記事一覧

オメガはいつも欲しいものを手に入れる。しかし、ほかのロットはどこにあったのか?

先日の最も興味深いロットのひとつは、アメリカ文学の傑作『見えない人間(原題:Invisible Man)』を遺した偉大な作家、ラルフ・エリソン(Ralph Ellison)が生前所有していたスピードマスターだった。ジャックがこの時計を紹介する素敵な記事を担当したが、この時計は最終的に66万7800ドル(約7610万円)で落札され、そのスピードマスターのリファレンス(145.012-67 SP)の最高落札額の記録を更新した。オークション終了後、オメガは同社がこの時計の購入者であると公表し、ジョン・F・ケネディ大統領のウルトラシン、エルビス・プレスリーのホワイトゴールド製ドレスウォッチ、そしてリチャード・ニクソン大統領のスピードマスターなど、これまでのオークションで獲得した時計と一緒にスイスのビールにある自社が擁するミュージアムに展示する予定だと述べた。

これは明らかにすばらしい時計であり、すばらしいストーリーを持っているが、先週行われたすべてのオークションで注目すべき唯一のオメガでもあった。私がジュネーブ滞在中にフィリップスでオメガとしては異例の記録更新となった340万ドル超(約3億8750万円)で落札されたスピードマスター Ref.2915-1が、オメガとオークション界に関する最新のニュースだったことを考えるとこれは奇妙なことだと思う。そのオークションのあと、価値のあるヴィンテージのスピードマスター(そして潜在的なほかのオメガも)が正当な評価をオークションでようやく得られるようになったかどうかについて活発な議論が行われた。
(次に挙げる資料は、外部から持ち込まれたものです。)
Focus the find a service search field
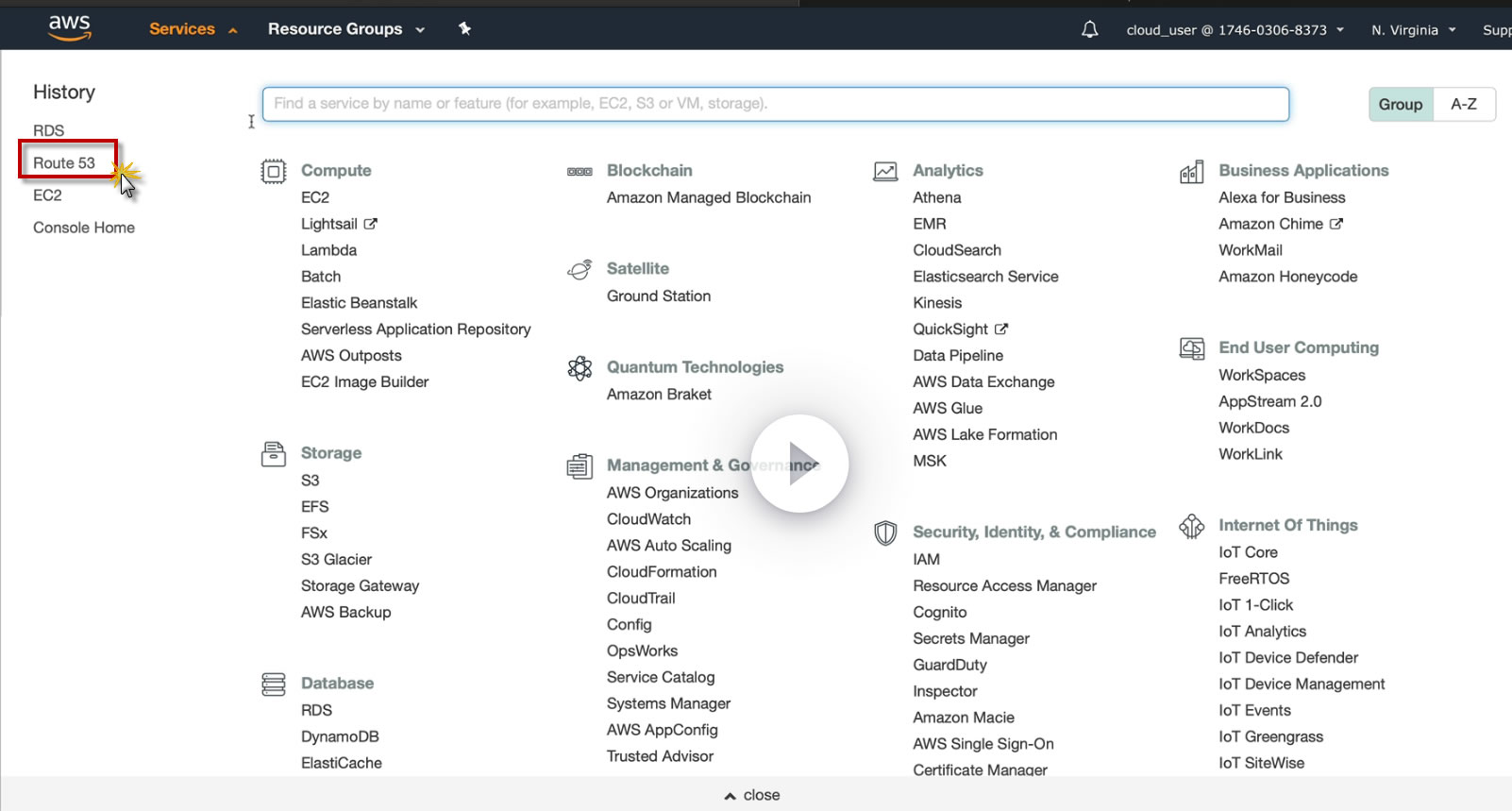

最もシンプルな答えはオークションにオメガのロットを追加する時間がなかったということだ。ジュネーブでハンマーが落ちる頃にはカタログはとっくに完成していただろうが、それでも残念な気持ちになった。フィリップス、クリスティーズ、サザビーズに出品された何百、何千というロットのなかでヴィンテージオメガは10本にも満たなかったのだから。

スピードマスターのヴィンテージ市場を検証するには春のオークションシーズンまで待たなければなるまい。